The United Kingdom has finally set a date for its much-ballyhooed summit on AI policy.

POLITICO’s Tom Bristow reported this morning that U.K. Prime Minister Rishi Sunak will host a global summit in Buckinghamshire on Nov. 1-2, according to a post from the U.K. Department for Science, Innovation and Technology. (For those keeping score at home, that’ll be somewhere on the calendar between upcoming G7 talks on AI this fall and a meeting of the Global Partnership on Artificial Intelligence in India in December.)

A press release said the attendees will “consider the risks of AI, especially at the frontier of development, and discuss how they can be mitigated through internationally coordinated action.”

Who those attendees are, however, remains an open question. It’s also unclear whether China will be invited amid the increasing global tension over its potential to export authoritarian, surveillance-focused AI tools and methods.

One hot policy topic notably absent from last night’s scorcher of a GOP primary debate: artificial intelligence.

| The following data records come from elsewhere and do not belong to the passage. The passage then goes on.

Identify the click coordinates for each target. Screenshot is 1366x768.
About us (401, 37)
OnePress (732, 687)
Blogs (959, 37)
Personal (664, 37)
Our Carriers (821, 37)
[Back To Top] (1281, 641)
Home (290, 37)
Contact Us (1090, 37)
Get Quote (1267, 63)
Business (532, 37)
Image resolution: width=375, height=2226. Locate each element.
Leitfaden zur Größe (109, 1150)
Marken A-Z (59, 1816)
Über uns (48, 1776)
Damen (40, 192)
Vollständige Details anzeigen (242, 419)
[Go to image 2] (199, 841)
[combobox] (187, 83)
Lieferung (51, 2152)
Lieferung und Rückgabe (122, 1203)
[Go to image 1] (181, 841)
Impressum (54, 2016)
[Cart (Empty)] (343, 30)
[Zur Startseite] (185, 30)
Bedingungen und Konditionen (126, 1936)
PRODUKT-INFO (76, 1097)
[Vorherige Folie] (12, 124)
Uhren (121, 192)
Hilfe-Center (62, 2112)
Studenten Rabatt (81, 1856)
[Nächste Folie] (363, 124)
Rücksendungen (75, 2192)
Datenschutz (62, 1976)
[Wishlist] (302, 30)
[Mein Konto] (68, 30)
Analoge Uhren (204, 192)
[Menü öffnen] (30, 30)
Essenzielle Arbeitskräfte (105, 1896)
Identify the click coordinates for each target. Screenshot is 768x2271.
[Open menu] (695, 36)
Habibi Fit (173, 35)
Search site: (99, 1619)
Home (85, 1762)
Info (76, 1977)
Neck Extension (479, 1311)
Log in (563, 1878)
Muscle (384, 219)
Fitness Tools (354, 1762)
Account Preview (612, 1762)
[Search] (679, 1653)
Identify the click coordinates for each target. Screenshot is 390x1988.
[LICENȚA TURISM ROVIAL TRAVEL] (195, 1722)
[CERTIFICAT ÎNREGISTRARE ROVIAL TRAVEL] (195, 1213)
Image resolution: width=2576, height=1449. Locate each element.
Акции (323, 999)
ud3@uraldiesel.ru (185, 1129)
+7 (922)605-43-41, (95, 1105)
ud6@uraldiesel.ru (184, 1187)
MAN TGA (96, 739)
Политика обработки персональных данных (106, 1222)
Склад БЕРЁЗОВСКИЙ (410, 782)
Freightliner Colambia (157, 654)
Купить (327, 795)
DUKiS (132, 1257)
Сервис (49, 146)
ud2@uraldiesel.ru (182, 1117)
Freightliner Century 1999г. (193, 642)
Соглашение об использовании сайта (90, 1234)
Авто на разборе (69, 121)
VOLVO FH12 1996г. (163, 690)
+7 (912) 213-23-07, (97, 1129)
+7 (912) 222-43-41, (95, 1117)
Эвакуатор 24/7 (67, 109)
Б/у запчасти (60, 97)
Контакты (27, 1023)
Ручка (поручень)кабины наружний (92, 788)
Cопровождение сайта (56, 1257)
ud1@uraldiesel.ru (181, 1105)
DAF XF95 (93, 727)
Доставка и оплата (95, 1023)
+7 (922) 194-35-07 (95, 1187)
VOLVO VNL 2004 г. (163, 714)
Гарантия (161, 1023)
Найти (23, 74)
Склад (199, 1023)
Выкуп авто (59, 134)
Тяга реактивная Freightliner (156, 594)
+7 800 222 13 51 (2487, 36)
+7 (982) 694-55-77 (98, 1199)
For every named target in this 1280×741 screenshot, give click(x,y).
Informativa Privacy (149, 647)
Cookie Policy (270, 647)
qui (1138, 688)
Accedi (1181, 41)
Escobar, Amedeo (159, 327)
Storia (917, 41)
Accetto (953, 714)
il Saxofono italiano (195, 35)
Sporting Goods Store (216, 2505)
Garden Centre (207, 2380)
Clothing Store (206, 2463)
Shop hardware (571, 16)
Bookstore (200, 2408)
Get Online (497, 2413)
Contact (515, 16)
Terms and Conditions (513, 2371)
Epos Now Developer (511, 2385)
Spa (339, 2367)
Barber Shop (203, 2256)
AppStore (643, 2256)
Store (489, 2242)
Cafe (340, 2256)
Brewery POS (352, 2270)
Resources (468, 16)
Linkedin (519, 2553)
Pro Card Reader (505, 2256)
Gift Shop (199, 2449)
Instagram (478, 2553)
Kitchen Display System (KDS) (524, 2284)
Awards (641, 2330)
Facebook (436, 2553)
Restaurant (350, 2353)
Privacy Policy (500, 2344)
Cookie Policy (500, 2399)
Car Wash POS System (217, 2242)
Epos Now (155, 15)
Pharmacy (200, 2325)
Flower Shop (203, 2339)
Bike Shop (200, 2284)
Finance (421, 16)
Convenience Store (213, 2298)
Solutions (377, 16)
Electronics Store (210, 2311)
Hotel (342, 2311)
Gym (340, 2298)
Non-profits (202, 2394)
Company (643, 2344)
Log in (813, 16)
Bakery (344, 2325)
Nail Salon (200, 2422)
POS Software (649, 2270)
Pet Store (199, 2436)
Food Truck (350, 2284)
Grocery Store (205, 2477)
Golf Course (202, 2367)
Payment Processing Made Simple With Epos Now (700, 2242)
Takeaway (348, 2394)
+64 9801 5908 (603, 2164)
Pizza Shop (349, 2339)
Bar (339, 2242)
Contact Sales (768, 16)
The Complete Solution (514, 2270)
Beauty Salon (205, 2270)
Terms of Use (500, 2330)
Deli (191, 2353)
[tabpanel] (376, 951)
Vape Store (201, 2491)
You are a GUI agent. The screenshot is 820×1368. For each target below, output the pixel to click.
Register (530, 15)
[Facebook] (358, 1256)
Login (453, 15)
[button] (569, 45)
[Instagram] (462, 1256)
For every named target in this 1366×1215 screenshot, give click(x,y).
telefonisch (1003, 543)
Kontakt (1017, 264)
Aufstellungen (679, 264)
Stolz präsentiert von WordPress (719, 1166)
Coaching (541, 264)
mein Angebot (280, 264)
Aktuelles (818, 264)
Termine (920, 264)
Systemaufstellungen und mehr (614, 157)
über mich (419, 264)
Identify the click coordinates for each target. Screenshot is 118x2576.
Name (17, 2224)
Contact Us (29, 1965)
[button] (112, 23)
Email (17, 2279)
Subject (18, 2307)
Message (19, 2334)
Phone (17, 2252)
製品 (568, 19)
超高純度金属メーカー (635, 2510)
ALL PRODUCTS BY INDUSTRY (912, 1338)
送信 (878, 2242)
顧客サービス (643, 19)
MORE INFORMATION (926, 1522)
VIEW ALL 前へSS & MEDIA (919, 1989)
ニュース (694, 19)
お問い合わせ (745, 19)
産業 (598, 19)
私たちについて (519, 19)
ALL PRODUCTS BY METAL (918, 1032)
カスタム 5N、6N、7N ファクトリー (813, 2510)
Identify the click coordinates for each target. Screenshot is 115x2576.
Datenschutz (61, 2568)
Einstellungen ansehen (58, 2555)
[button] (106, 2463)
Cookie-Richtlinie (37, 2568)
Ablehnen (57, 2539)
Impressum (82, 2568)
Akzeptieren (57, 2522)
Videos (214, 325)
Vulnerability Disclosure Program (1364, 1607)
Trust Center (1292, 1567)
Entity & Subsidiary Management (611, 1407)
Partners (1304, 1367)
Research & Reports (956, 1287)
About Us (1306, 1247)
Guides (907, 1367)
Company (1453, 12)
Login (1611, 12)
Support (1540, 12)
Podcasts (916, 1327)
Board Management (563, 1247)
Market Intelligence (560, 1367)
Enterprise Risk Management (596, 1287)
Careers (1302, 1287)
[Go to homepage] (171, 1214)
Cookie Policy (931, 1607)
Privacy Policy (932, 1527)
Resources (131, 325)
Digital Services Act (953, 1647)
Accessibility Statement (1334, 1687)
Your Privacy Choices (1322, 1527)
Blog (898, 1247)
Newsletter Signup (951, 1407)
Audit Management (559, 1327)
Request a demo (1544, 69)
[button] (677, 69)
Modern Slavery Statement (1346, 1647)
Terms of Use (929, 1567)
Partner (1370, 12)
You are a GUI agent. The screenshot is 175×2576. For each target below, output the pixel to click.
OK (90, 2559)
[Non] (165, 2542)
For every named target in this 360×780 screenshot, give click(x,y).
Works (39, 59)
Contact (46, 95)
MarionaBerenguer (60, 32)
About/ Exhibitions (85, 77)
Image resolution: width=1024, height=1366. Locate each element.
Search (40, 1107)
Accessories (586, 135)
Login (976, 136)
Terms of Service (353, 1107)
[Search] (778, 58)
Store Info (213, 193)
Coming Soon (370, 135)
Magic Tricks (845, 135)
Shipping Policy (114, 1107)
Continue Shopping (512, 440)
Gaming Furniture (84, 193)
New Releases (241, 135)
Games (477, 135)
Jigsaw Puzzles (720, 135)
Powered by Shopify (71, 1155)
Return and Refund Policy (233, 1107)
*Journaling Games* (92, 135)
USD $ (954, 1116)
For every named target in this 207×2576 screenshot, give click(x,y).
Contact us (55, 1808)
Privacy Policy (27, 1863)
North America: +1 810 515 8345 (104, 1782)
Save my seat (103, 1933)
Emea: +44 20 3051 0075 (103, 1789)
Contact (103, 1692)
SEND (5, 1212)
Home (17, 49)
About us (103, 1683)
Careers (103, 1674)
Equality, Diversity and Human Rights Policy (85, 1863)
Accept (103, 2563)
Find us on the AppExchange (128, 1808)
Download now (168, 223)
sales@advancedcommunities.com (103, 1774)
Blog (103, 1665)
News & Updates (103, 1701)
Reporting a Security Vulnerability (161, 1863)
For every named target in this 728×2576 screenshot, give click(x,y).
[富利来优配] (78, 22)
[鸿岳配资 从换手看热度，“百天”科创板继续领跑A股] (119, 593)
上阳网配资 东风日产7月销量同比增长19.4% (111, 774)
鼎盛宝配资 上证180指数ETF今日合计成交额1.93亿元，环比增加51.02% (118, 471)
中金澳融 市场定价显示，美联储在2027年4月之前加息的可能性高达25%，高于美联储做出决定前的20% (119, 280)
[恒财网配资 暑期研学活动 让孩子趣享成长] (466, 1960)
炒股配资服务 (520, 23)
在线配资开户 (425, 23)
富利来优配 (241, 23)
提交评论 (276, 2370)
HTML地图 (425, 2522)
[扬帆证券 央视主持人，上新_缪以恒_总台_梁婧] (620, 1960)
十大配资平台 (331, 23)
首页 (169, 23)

But just because the candidates weren’t grilled on their approach to regulating world-shaping new technologies doesn’t mean AI was totally absent. During one particularly heated exchange between former New Jersey Gov. Chris Christie and entrepreneur Vivek Ramaswamy, the former declared that he’d “had enough already tonight of a guy who sounds like ChatGPT” amid the latter’s garrulous attempt to make an impression on an audience that might not know much about him.

What did Christie actually mean by his attempted takedown? It’s worth taking a closer look: as ChatGPT has been implemented everywhere from the classroom to potentially in writing movie or TV scripts, it’s become a shorthand of sorts for generic, unoriginal thinking and writing. As Caroline Mymbs Nice wrote in The Atlantic in May: “At a time when AI is capable of more than ever, ‘Did a chatbot write this?’ is not a compliment. It’s a diss.”

Whether that characterization will last might ultimately depend on how good ChatGPT’s developers can make it, and how well its users can camouflage its implementation in public products. As for Ramaswamy himself, the comparison might redound in a different way after last night’s debate: As a flashy, click-driving newcomer on the scene whom everyone can’t stop talking about.